**DIRECTIONS**
Within the entries that follow, show each line where the word "files" occurs.

**DATA IN THIS EXERCISE**
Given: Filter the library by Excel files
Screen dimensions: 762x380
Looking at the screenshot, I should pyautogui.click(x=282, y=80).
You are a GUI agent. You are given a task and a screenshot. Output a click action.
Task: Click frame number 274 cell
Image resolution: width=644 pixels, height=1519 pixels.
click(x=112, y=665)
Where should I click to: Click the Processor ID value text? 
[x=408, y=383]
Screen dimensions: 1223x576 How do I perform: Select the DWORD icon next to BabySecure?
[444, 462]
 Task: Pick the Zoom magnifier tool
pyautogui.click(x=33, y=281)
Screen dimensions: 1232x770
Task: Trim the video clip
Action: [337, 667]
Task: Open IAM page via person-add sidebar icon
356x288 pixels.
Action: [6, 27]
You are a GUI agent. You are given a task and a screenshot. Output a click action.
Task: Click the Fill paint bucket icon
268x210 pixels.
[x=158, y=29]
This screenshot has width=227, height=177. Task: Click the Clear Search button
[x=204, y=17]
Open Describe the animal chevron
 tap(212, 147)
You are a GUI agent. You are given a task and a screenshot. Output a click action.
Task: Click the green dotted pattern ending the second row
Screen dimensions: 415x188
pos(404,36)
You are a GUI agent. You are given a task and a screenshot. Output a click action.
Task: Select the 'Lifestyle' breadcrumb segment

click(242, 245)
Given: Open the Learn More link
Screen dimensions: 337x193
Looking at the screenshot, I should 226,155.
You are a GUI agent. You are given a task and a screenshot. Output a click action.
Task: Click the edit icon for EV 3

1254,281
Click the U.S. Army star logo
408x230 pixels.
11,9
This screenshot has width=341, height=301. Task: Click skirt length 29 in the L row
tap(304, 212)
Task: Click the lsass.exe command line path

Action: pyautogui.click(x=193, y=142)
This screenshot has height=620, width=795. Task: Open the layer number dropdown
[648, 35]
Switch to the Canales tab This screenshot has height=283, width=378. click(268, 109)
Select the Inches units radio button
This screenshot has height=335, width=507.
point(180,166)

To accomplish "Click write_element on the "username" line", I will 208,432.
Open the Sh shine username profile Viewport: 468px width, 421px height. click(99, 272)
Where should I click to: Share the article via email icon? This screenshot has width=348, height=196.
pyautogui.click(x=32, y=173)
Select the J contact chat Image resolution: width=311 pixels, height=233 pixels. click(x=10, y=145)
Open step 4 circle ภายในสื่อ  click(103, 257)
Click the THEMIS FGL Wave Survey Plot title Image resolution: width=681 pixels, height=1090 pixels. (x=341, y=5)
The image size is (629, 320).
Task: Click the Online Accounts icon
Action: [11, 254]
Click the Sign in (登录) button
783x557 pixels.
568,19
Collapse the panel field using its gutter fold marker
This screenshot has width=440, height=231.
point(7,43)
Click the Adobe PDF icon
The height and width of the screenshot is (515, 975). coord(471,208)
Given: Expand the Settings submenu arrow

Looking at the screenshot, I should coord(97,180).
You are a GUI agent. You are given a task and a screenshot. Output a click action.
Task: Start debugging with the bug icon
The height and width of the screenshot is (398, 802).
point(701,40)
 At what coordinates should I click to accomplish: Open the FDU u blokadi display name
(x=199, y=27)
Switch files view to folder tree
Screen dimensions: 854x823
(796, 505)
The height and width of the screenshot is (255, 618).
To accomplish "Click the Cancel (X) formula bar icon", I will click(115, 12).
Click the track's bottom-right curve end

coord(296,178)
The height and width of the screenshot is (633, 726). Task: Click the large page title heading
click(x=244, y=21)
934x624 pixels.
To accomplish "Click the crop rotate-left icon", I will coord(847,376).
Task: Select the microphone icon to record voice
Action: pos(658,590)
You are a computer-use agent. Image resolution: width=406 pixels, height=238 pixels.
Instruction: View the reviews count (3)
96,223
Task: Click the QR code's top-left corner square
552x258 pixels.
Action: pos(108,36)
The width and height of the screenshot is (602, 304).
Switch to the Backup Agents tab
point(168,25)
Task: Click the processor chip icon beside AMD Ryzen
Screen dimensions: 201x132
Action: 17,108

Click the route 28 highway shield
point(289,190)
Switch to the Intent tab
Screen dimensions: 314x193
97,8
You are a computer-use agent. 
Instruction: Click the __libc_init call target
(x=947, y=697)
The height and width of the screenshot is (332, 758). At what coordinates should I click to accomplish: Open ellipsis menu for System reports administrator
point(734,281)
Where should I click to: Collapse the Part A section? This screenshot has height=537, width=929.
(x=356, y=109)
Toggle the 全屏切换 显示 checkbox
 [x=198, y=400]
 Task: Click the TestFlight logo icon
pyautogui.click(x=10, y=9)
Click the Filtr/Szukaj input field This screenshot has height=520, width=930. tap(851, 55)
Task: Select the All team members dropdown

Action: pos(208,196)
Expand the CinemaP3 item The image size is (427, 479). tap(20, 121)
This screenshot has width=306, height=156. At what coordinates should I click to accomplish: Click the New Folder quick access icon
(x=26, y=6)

**OUTPUT**
Given: Filter the library by Excel files
Switch files view to folder tree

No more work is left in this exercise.